ASSIGNED TASK | How do the records below read from their first line through the line containing "Task: Open Votes Won info icon"? Write those lines out exactly.
- - - - -
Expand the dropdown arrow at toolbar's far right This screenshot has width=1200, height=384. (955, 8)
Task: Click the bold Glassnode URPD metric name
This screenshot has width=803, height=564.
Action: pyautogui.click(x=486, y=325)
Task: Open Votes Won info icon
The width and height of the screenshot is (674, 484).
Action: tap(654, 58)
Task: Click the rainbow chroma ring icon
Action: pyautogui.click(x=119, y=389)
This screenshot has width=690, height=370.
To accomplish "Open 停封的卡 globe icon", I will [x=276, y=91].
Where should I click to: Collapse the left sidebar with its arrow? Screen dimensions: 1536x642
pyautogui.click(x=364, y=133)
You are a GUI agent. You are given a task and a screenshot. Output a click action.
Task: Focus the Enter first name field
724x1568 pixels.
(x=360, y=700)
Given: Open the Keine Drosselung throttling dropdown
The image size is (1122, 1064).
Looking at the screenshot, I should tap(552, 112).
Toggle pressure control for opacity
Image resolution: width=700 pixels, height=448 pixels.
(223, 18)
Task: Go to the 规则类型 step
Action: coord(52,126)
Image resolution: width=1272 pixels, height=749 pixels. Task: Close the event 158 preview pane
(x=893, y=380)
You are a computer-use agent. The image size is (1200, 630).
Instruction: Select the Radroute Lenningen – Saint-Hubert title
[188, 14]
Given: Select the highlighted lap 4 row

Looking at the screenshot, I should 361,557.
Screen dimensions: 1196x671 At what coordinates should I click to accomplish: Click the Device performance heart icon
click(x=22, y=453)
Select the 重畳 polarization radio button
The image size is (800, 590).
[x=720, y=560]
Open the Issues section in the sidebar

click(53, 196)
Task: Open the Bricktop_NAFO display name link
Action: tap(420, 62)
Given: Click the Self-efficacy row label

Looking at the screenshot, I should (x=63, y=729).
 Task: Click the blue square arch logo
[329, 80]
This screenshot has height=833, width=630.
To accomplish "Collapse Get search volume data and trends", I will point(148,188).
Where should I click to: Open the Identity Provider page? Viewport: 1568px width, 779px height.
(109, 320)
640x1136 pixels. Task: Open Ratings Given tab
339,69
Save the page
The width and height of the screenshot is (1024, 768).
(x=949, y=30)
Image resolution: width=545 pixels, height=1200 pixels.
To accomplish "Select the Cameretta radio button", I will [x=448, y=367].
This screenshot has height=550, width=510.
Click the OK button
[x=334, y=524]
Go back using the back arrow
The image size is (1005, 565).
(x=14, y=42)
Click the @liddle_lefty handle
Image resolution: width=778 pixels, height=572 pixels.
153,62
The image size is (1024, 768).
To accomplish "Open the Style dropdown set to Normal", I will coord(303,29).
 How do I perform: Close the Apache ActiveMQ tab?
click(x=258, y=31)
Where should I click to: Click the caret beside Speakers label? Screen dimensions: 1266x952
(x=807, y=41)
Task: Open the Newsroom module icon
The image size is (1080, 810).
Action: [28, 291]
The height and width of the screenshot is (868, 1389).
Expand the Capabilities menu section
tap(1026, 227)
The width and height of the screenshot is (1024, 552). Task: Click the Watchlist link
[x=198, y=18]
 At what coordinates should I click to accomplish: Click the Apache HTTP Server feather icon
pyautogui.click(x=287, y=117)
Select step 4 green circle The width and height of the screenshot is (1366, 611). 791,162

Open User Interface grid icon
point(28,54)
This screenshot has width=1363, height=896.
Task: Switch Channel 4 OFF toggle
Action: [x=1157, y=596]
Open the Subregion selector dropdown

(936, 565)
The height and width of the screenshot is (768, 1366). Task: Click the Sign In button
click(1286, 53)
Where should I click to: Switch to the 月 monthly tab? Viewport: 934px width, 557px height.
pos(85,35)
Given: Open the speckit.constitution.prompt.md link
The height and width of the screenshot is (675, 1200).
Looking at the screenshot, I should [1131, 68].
- - - - -
RESULT |
Expand the dropdown arrow at toolbar's far right This screenshot has width=1200, height=384. (955, 8)
Task: Click the bold Glassnode URPD metric name
This screenshot has width=803, height=564.
Action: pyautogui.click(x=486, y=325)
Task: Open Votes Won info icon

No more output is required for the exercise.